Une diplomatie du lobbying
Depuis presque 40 ans, le Sahara est au cœur de la diplomatie du Maroc, ce litige territorial a conditionné tout l’appareil diplomatique à lutter, convaincre et influencer les décisions internationales pour qu’elles aillent dans le sens des intérêts du Maroc. Au fil du temps le ministère des Affaires étrangères s’est fortement spécialisé, se transformant en super lobby de la question du Sahara. Les alliés, les adversaires, les partenaires du Maroc, sont souvent déterminés à l’aune de leur position sur le Sahara et cette dernière devient l’intérêt diplomatique majeur qui passe avant tout les autres, à l’image de contacts diplomatiques rétablis avec Israël, bien que le Maroc comme la grande majorité des pays arabes soit critiques vis-à-vis de la politique d’expansion et de colonisation du gouvernement Israélien.

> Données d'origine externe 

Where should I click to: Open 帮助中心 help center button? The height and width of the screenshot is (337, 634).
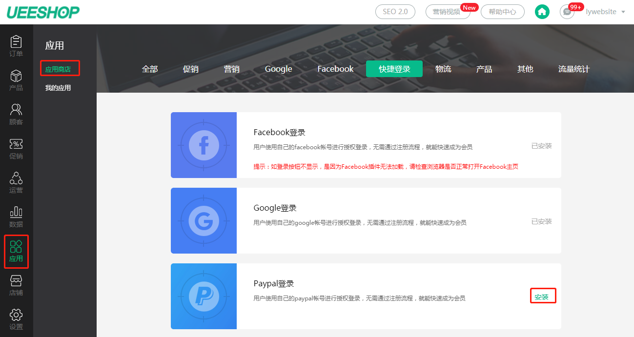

Cette spécialisation de la diplomatie marocaine a permis d’enchainer les victoires diplomatiques avec une baisse importante de la reconnaissance internationale du Polisario, suivi de l’ouverture de plus d’une vingtaine de représentations diplomatiques au Sahara. Enfin la reconnaissance des États-Unis de la souveraineté marocaine semble achever la victoire diplomatique du Maroc et tue de manière définitive tout plan d’indépendance des provinces du sud.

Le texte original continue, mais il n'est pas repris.